What needs to be done:
Continue the excerpt on anger as a motivating force, picking up right after its final sentence.

Excerpt:
· · · ·
Such realizations may not come overnight, which is why it's important to heed a percolating anger that just isn't going away. "When I learned my husband was cheating on me I spent about a week in disbelief," says Jan Leibole, a 54-year-old real-estate agent and mother of two from Temecula, California. "As it started to sink in, I got really angry, and it was that anger that made me finally realize, You don't have to stand for this. It got me out the door and got me to start a new life for myself. It took me a full two years to get over the cheating, but now my life is so much better -- I have a career, I have a fantastic new marriage, and I am much, much happier. I honestly feel that I have anger to thank for what I have now."
Anger can do more than help a person out of a bad situation; it may create a renewed sense of optimism. "Fear is paralyzing, but anger is an active emotion that gets you going," says Nada Stotland, MD, a Chicago psychiatrist and vice president of the American Psychiatric Association. "If you're afraid, you feel like there's nothing you can do, but if you get angry and utilize it the right way, you're mobilized." According to a Carnegie Mellon University study reported in the May 2003 issue of Psychological Science, in which nearly 1,000 adults were interviewed after 9/11, researchers discovered that those who felt angry instead of fearful showed more optimism than pessimism.
· · · ·
Dataset entries:
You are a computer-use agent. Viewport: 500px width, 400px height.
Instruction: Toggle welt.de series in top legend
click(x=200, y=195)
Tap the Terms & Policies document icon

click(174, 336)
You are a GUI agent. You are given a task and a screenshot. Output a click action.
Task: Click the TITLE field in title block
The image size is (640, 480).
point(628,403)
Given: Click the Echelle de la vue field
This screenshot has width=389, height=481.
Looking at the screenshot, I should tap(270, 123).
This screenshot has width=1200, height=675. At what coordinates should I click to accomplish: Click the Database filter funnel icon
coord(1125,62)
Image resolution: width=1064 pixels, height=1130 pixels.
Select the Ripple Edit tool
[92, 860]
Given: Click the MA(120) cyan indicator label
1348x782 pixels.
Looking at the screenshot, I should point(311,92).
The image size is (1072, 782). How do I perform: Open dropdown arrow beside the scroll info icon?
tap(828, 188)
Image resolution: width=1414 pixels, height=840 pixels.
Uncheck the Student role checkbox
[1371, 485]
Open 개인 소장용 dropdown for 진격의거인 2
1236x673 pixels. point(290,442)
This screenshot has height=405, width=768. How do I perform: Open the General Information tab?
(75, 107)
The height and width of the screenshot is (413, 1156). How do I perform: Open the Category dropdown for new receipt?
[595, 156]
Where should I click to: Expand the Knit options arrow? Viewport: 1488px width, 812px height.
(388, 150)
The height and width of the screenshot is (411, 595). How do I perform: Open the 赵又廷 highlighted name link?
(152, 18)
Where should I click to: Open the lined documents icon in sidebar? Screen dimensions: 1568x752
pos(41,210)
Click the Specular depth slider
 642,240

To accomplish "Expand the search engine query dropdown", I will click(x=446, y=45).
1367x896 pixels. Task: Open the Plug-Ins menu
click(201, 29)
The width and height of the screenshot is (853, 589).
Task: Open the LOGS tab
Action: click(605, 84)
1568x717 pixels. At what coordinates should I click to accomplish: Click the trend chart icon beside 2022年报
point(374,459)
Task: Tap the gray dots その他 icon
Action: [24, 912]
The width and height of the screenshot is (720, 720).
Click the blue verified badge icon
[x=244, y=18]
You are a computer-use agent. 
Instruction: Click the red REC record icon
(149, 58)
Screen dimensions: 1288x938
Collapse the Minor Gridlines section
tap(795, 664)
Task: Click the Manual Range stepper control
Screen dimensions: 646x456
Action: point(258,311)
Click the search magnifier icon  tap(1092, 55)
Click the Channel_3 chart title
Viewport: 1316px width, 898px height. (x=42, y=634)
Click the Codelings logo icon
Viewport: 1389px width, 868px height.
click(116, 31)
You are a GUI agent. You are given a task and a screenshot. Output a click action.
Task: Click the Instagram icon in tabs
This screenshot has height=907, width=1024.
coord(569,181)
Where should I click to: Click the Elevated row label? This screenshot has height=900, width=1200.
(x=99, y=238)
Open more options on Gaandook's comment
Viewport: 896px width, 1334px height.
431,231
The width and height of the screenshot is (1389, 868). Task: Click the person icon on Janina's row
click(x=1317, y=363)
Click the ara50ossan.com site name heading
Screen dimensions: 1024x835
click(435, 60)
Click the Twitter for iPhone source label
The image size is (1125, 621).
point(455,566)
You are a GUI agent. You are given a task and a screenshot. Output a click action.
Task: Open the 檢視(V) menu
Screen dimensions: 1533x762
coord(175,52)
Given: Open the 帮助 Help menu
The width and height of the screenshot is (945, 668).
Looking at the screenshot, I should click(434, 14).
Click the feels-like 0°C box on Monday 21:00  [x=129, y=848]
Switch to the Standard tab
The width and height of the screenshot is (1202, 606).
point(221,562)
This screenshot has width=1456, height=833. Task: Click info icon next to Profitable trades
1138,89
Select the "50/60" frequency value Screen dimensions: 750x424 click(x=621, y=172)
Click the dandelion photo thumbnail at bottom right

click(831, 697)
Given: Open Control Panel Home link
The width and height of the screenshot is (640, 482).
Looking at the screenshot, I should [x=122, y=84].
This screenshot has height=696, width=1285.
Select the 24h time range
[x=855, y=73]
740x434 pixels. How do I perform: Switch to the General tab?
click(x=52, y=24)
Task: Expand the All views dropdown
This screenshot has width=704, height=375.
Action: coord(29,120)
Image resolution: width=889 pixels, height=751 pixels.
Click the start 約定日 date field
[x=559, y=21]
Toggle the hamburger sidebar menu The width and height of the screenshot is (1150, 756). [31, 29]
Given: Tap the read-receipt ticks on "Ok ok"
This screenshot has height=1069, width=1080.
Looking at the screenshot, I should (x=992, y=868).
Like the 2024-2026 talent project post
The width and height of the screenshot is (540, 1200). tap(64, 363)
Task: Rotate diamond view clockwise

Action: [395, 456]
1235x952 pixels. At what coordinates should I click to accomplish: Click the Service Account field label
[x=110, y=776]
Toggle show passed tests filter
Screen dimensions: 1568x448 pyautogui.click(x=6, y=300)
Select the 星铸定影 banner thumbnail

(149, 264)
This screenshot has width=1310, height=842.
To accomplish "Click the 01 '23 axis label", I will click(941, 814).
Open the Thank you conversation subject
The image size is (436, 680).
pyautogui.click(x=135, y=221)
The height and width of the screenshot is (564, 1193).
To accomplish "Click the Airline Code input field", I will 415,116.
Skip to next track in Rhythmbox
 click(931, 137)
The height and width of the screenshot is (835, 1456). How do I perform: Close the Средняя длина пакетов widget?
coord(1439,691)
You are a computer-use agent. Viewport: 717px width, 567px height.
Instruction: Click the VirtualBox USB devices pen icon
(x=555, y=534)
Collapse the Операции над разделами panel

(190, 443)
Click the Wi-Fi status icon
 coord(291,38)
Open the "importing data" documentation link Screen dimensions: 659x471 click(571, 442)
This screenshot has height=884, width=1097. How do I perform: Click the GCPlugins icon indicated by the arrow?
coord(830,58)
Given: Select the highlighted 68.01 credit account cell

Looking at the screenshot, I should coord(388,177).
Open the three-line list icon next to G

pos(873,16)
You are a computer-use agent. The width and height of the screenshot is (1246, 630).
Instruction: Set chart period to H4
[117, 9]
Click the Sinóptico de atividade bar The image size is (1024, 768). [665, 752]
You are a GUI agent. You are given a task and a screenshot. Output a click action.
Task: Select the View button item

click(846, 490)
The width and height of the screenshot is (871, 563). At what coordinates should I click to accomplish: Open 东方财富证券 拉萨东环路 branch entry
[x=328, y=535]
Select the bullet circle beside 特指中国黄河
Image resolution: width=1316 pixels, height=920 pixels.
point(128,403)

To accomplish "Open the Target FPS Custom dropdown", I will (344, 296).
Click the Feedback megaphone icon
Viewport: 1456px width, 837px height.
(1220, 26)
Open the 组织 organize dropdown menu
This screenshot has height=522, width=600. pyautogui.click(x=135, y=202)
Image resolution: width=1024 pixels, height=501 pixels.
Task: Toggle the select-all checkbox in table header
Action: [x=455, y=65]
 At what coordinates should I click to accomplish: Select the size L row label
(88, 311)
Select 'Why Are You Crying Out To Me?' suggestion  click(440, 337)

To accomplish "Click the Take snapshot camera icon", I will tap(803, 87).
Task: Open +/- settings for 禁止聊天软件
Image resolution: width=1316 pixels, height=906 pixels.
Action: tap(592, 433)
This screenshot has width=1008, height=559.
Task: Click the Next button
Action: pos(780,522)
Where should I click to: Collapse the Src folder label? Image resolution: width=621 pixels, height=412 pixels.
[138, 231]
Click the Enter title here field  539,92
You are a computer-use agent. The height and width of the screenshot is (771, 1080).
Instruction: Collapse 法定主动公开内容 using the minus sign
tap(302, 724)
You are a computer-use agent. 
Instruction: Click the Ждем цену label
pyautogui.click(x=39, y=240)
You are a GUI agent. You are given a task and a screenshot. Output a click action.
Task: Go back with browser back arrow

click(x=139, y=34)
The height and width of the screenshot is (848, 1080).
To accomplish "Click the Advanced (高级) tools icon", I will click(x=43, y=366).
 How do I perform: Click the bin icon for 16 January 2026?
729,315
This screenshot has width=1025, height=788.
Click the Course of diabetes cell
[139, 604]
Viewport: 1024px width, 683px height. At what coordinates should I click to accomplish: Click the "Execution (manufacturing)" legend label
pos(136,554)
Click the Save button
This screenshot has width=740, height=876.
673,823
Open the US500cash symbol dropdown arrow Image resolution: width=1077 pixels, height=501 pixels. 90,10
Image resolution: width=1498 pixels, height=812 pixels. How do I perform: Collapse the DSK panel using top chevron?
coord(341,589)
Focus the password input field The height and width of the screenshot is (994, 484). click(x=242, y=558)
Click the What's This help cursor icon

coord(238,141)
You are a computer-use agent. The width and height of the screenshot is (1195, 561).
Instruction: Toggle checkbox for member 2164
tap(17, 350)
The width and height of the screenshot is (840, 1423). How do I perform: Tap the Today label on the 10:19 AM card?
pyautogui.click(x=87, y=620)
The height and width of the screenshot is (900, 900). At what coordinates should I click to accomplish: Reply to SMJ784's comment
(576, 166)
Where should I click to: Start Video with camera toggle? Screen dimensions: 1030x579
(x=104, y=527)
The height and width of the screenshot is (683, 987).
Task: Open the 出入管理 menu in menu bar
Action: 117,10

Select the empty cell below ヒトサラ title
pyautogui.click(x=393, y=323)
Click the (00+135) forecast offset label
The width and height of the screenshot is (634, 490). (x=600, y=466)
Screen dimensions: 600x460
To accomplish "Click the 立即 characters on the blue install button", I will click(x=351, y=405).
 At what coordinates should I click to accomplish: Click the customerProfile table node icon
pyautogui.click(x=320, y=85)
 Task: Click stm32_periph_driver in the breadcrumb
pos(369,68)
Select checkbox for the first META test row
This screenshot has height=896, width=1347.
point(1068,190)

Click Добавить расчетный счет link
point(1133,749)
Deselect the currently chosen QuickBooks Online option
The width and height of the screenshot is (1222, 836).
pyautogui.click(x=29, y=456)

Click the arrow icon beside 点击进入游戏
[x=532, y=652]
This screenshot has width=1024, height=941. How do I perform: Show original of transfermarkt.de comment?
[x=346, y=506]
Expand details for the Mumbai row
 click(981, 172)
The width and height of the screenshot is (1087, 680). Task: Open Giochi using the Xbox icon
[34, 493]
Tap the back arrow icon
· · · ·
Your response:
Even so, "you're never at your best in the moment you're feeling anger," says Dr. Thomas. "It doesn't ever work to your advantage to have a tirade." Once in control, we can more capably address a situation, and are less likely to say or do something we'll later regret. So the sweet spot for action is the immediate aftermath, which, depending on the person, is anywhere from five minutes to a few hours later, not the following week. And there is one best way to express anger during this time period: with direct, honest communication in private. That includes calm statements of exactly what is upsetting and why, along with specifics on what you'd like changed (stick to your feelings, not another person's faults). "Letting people know that you are angry but in control is a very appropriate and mature thing to do," says Dr. Stotland. "If you calmly explain your side of things -- giving reasons 1, 2, and 3 for your behavior and emotions -- that is a very powerful response, and it does not usually escalate any anger the other person may have." Write your thoughts down first, in a document meant for your eyes only, says Dr. Stotland.Harness, Control, and Use Your Anger
For small matters, it may be best to bite the bullet and just wait for tomorrow, because according to an August 2004 study from the University of Florida, in Gainesville, whatever has put you in a bad mood at work today will likely be gone the next morning. "We know that moods are fairly fleeting, so that even when we are affected by negative experiences, our mind has the ability to digest them and reset by the next day," says Timothy Judge, PhD, who led the study and is the Matherly-McKethan Eminent Scholar in Management at the university.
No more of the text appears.